The writer of the piece seemed quite frustrated by all the emphasis of Tibetan medicine on chants, magic and astrology. Phrases from the sacred literature inspire comments like these: “analyzing bowls of urine for “color, vapor, odor and bubbling” is just too strange to leave unexplicated.” And justifiably, the writer observes, “these techniques require many years to master, and we get no sense of the intricacies involved; the quiz risks making it all seem cursory.”

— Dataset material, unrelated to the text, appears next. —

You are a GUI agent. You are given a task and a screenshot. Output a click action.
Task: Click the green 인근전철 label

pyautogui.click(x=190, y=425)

But what I appreciated the most about the article was that, in spite of the resistance to the spectrum of mediums that many westerners would consider too “out there” to take seriously, the writer acknowledges a rigorous discipline that transcends mere superstition and folktale optimism:
If this is magical thinking, it is not magic as we commonly understand it, wielding seemingly impossible powers. It is magic that relies on a conviction that different realms are images of one another: Metaphors are literally true; this really is a version of that. Medicine is astrology because the forces governing the body are the forces governing the heavens. Similarly, medicinal herbs are characterized as hot or cool partly because of where they grow, and that is directly related to their warming or cooling effects. Act in one realm — the heavens, the body or the botanical — and you also act in the others.

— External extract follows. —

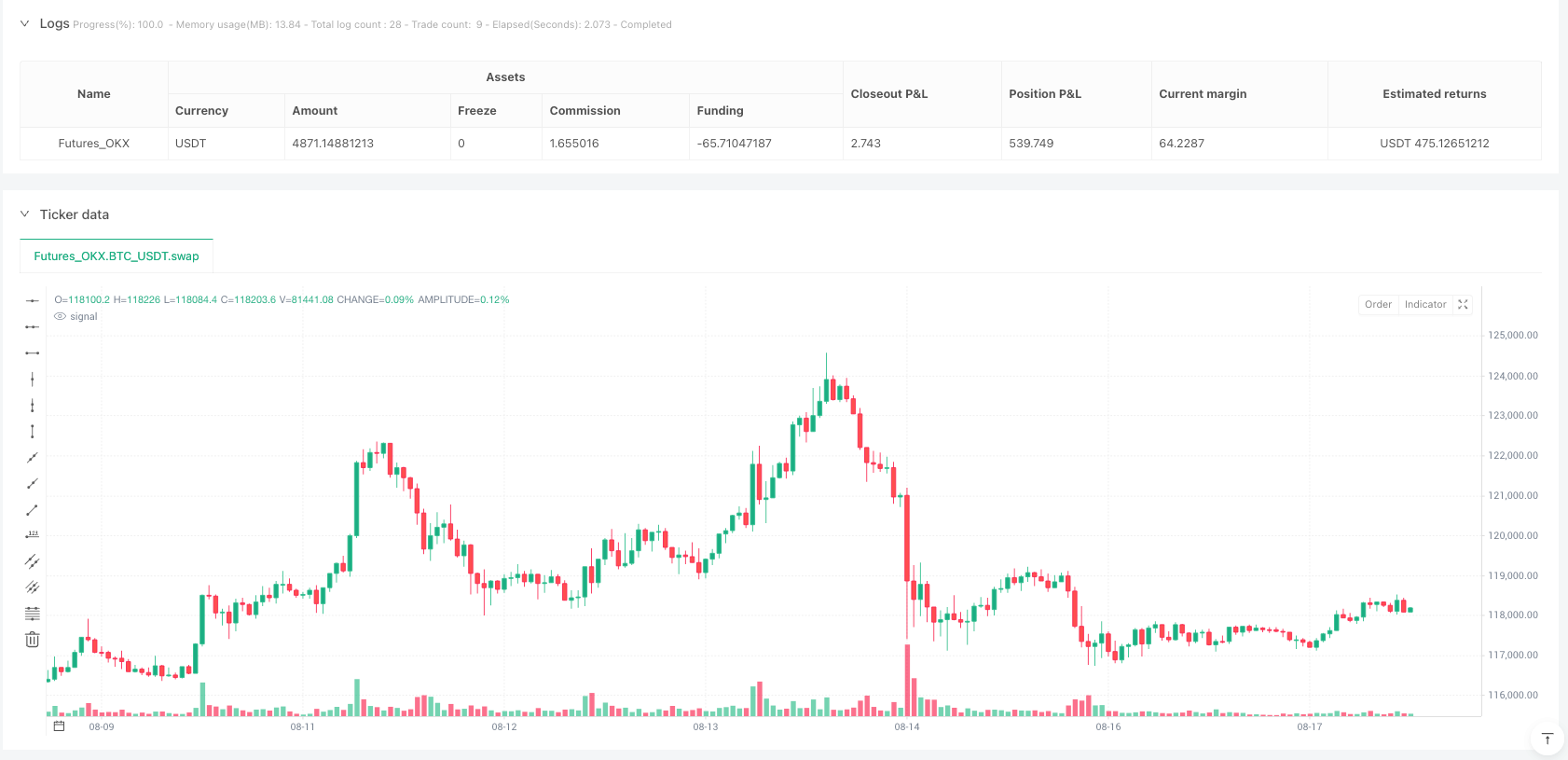The height and width of the screenshot is (760, 1568).
Task: Click the 08-14 date on time axis
Action: 907,726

When I first began to search for spiritual awakening, I had very definitive ideas about what constituted reality, what constituted fantasy and imagination, and what constituted the supernatural, the sacred, and the occult. It is different now. If someone asked me how do I know if something really happened or if it was just in my head, I would say, What difference does it make? But it won’t be understood the way I mean it. This person questioning me would demand that I draw a line in the sand, placed a garrison at the border and threatened all intruders with raised spears. To that person, if I imagined something unnatural or extraordinary, it has far less meaning than if I witnessed it. There is a need for authentication of experiences as if they were transmigrating, passing through customs at the airport, having to show their passport and their fingerprints.
For me, however, those realms are not quite so divorced from each other: imagination can sometimes provide surprising and unexpected experiences that seem to arrive as if inspired by some numinous force un-related to my conscious self. These experiences are every bit as uncanny and valuable as they would be if they were miracles, or supernatural phenomenas. The challenge is not so much in sorting and labeling them: it is in recognizing their contribution to the wholeness of your well being, and whether what they bring are symptoms of something positive or negative.
I will make clear here that I am quite aware, cognitively, intellectually, philosophically, physically, of the difference between imagination and reality, and also of the difference between these two from that third elusive element that baffles both, the much-disputed supernatural or surreal. But knowing the difference does not require us to fence off these territories and barricade ourselves into one, defending it like a fort. We should not pretend that we can actually tell where these boundaries lie, or that we would be able to fence off borders if we wanted to. We may have instruments and mathematics sophisticated enough to detect dark matter in the Universe, but we still cannot explain the real nature of consciousness. Theories attempting to account for our conscious awareness are wild and disparate straw-grasping disguised in academic language and scientific jargon: consciousness is a disease of the brain, some say; others just claim it doesn’t exist.
We cannot explain consciousness because we haven’t yet wanted to include in our pursuit of truth measures and methods that will encompass every aspect of conscious existence: material reality is not the only reality. There is dream, fantasy, thought, projection, delusion, and yes, sacred experience. Whether you wish to interpret these other forms of living as psychological metaphors or external phenomenas is really not as important as we tend to believe. We live through the filter of our brains, regardless. Our thoughts are part of our existence, and with them, come fantasies and dreams, as well as unexplained manifestations.
One of the shifts in perception that brought me closer to harmony with the numinous was understanding that the boundaries between the imaginary, the surreal, and the real are quite permeable. Human beings are walkers of multiple worlds. Our insistence to dismiss fantasy and reality as something “out there” that does not affect our material world is a small but important misconception, one that affects us profoundly, and seldom positively.
Tibetan masters chose not to draw arbitrary boundaries between the worlds they saw and touched with the ones they could only glimpse or imagine. They chose not to put hierarchies of value between a simple intellectual insight and rare physical phenomena. Nature is blessedly obvious in confirming to us on a daily basis that everything counts: the orbiting moon affects the tides; the weather affects disease; mental health affects physical health, and so on. The view that Tibetan medicine took was simply one of studious inclusion. Western scientists might just well learn something important from that.